More often than not, when you move from place to place or to a place that is not HOME, you become self-sustaining, like an aerial plant. You remember those? beautiful and lush without the need to put roots on the ground! It continues to be hard to keep moving on, but you learn to belong everywhere and nowhere. You only have to let go and adapt, the world is indeed a village!

Tuesday, September 4, 2007

Close Call......again!

OK, this is getting scary, not even a month has passed since hurricane DEAN came calling to Curaçao's doorstep, and now FELIX. As I said, the storms are getting closer and closer and I don't I like it. This time it was a real close call and even though Aruba got the worst of the it all, Curacao got its share of rain and wind.

During the years I lived in Curaçao, (1982 to 2003) I remember two storms that actually made a small threat to the island. First it was Tropical Storm JOAN in 1988. The amount of rain that we had was the most I had ever seen. We even had a small waterfall formed on the highest elevation: Christoffelberg. This was unique because there are NO rivers on the island. Still, we all made our pilgrimage to the site and were dutifully impressed. The island was green and lush (another unique occurrence in this dry country) for several months. Of course we had roofs blown away, beaches ruined by the surge and flooding in different parts of the city. The Queen Emma Bridge, that spans the entrance of St. Anna Bay, was damaged and it took a while for the pontoons to be repaired. Now, if there is anything coming remotely close, the bridge is moved further into the secluded bay.

In 1999, hurricane LENNY, not a major storm but a strange one came calling. It had started in the Western Caribbean and moved Eastward..... first to do that since someone decided to keep track of the storms. That time we had rain and winds, and the surge really did a number on the beaches. It took months to replenish the sand, years to get them back to normal. I remember there was a regatta scheduled for that weekend and had to be canceled. After that it rained almost everyday until March! There was water everywhere and because there is no good drainage on the island, flooding was a part of our lives all those months. I thought I was going to go crazy.

Then there was calm. For years, every storm just went somewhere else.

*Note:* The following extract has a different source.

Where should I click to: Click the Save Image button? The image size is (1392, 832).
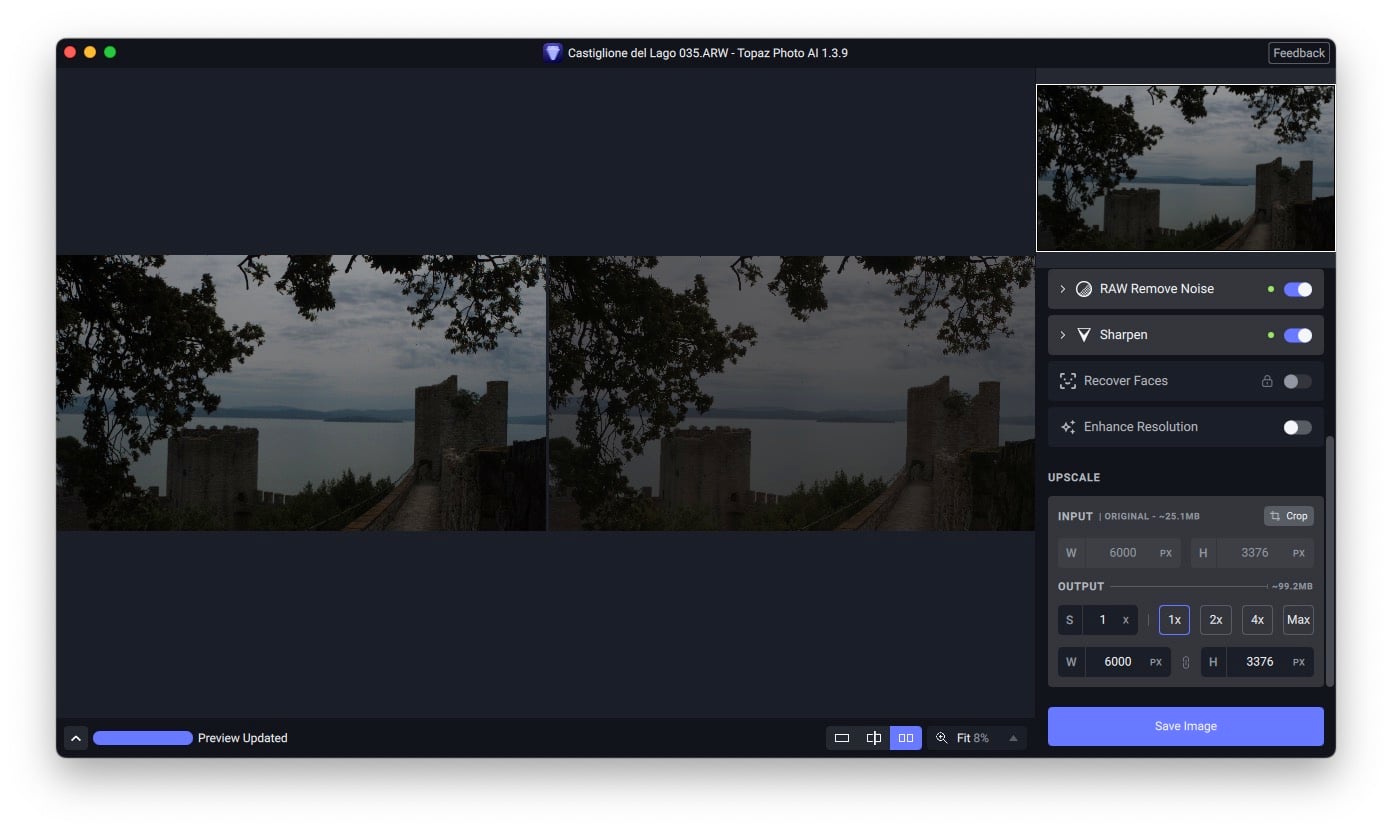[x=1185, y=726]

That was fine with me and I didn't think of it at all. Hadn't I been told that the island was outside the hurricane belt? and wasn't that true? only two storms in 17 years and no major damage. There were other storms, not necessarily ones with names, that passed through. After all, this is the Tropics, but nothing to alarm the population or make anyone be on the alert. Suddenly, that has changed. Since I moved away there has been IVAN, DEAN and now FELIX. Whoever is in charge, STOP IT!!